Liberal Democrat leader Jo Swinson has doubled down on her position in favour of a second referendum on Brexit, despite concerns from business groups.
Swinson, whose Liberal Democrats plan to revoke Article 50 if they win a majority, and support a referendum on the deal, is a vocal opponent of leaving the European Union.
Speaking to Yahoo Finance UK at a campaign event near St Albans, Swinson said: “The only way to not have Brexit uncertainty going forward is to stop Brexit. Revoking Article 50 is the quickest way to do that, so the Liberal Democrats are offering that choice to the British people.”
Swinson also underlined her scepticism on arguments around “certainty”, put forward by those who oppose a new referendum. She said: “In terms of what Boris Johnson is proposing I don’t think that anyone should fall for the myth that Brexit will be done in any short period of time if we do leave the European Union with Boris Johnson’s deal.
“[Johnson’s deal] is the beginning of years and years worth of negotiation where businesses will not have certainty as to what the trading relationship is going to look like ... what the regulation is going to look like ... whether that’s all going to be slashed away in pursuit of some American trade deal, or whether we’re going to have that close alignment which businesses actually say they want.”
Swinson also hinted that if a majority of MPs were in favour of a referendum on the deal, she would push for the vote to happen quickly despite the recent crises in the People’s Vote campaign. About the problems of the campaign group, Swinson reiterated the potential speed in which Brexit could be sorted if a referendum was held.

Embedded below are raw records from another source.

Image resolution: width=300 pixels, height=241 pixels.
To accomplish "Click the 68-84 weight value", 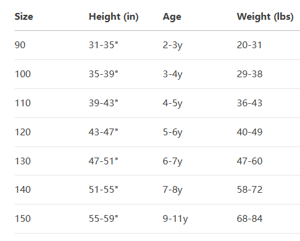I will [x=249, y=219].
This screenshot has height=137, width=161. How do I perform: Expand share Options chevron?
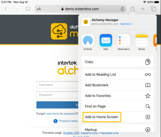127,24
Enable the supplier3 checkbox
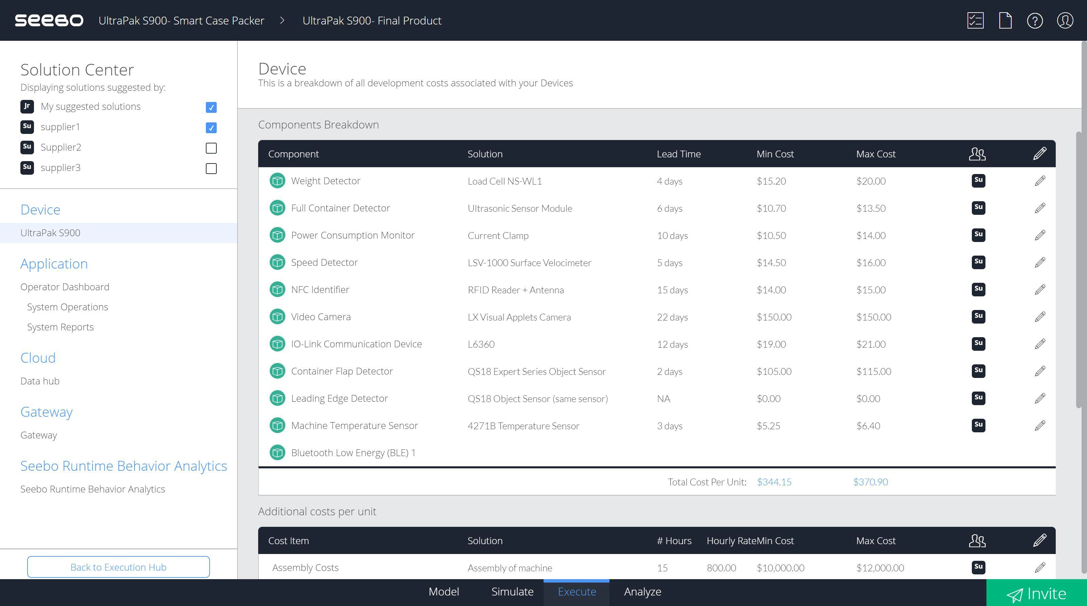Image resolution: width=1087 pixels, height=606 pixels. coord(211,167)
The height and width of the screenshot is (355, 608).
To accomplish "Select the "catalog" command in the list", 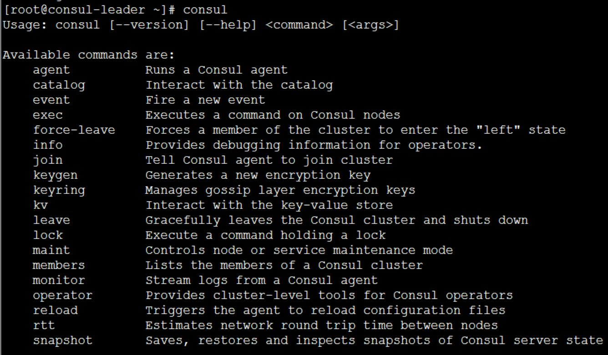I will 59,85.
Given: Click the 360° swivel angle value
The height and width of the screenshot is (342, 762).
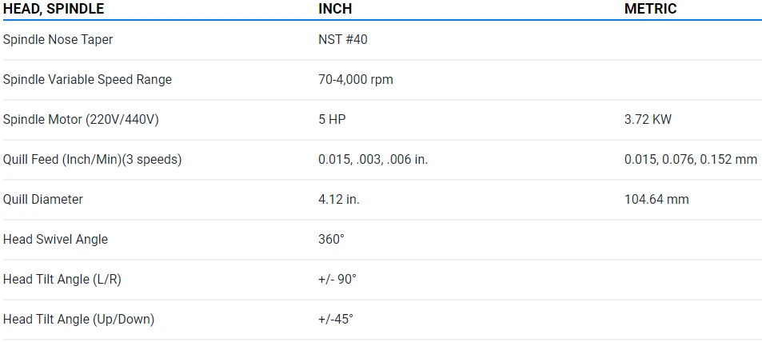Looking at the screenshot, I should click(x=333, y=239).
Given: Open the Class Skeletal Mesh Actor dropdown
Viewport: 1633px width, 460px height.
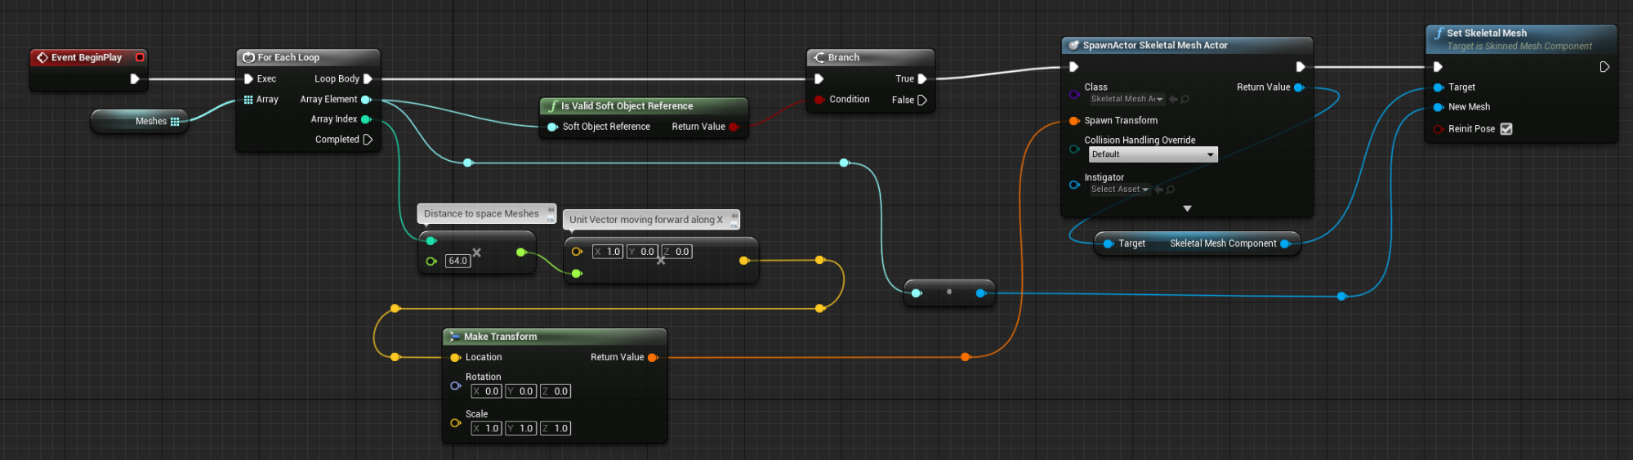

“If we were in a position to deliver a people’s vote, then the ability to be able to sort that in a very short period of months with a vote to remain is absolutely a prospect and I think it’s one that many in the business community would have as their ideal desired outcome.”
Swinson spoke to reporters during a visit to Imagination Techhnologies in Kings Langley outside of St Albans, where the Liberal Democrats are attempting to beat incumbent Conservative MP Anne Main, who is a prominent supporter of Brexit.